O PASTOR - EUGÉNIO DE ANDRADE
Pastor,
pastorinho,
onde vais
sozinho?
Vou àquela
serra
buscar uma
ovelha.
Porque vais
sozinho
pastor,
pastorinho?
Não tenho
ninguém
que me queira
bem.
Não tens um
amigo?
Deixa-me ir
contigo.
Foi com nove anos que li Eugénio de Andrade pela primeira
vez. O professor Carlos solicitou no seu tom firme e gentil e eu li. Depois
pediu-me que explicasse o que tinha lido e eu expliquei. Perante toda a turma
ele elogiou a minha explicação de criança de nove anos habituada a ouvir em
casa a poesia da palavra cantada na voz do Zeca, do Chico...
Só muito tempo mais tarde é que me apercebi do quão
importante e construtor é o som que ouvimos em casa e que nos é oferecido na
escola. O som que vem do berço e embala toda a “crianção” até à idade adulta
consegue moldar o pensamento e abre portas às dimensões emocionais que cada um
pode aspirar.
Com nove anos soube explicar que este poema é um diálogo
entre um pastor e alguém que quer ser seu amigo.

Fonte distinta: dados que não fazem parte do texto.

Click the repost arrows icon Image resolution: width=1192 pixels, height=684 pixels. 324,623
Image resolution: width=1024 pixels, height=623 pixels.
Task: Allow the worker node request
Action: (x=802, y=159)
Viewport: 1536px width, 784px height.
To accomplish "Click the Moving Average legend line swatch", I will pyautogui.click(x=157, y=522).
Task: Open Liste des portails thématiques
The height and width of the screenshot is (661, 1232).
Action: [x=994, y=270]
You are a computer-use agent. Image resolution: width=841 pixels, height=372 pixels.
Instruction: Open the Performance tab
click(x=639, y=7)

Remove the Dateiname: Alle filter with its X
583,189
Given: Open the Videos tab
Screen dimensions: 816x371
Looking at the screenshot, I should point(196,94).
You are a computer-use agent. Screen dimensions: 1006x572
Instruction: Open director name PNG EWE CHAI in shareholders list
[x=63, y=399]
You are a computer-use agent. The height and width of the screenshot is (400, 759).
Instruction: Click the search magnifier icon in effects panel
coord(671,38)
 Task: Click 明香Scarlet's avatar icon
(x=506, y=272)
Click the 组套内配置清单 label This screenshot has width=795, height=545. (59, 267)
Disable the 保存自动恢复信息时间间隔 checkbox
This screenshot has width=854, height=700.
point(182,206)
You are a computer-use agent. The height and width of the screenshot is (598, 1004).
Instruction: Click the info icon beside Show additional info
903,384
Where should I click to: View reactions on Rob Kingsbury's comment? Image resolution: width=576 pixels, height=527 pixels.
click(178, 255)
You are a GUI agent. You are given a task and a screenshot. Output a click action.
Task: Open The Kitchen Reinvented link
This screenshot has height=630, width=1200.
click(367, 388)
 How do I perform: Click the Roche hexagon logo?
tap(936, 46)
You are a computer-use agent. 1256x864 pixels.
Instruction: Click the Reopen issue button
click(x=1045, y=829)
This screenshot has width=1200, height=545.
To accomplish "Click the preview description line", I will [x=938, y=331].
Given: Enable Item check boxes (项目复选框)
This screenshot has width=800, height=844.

Com vinte e cinco anos soube que nem toda a gente adulta
percebe a linguagem poética nem as entrelinhas de linhas escritas em qualquer
lugar.
Com trinta e quatro anos vi-me pastor, sozinha na serra à
procura das minhas ovelhas.
Com quarenta e um sou amiga de um pastor que andava sozinho
na serra...
Provavelmente virei a ser ovelha daqui a uns aninhos!
E quem dera poder um dia vir a ser alguém que escreve com
metade da genialidade do Eugénio de Andrade.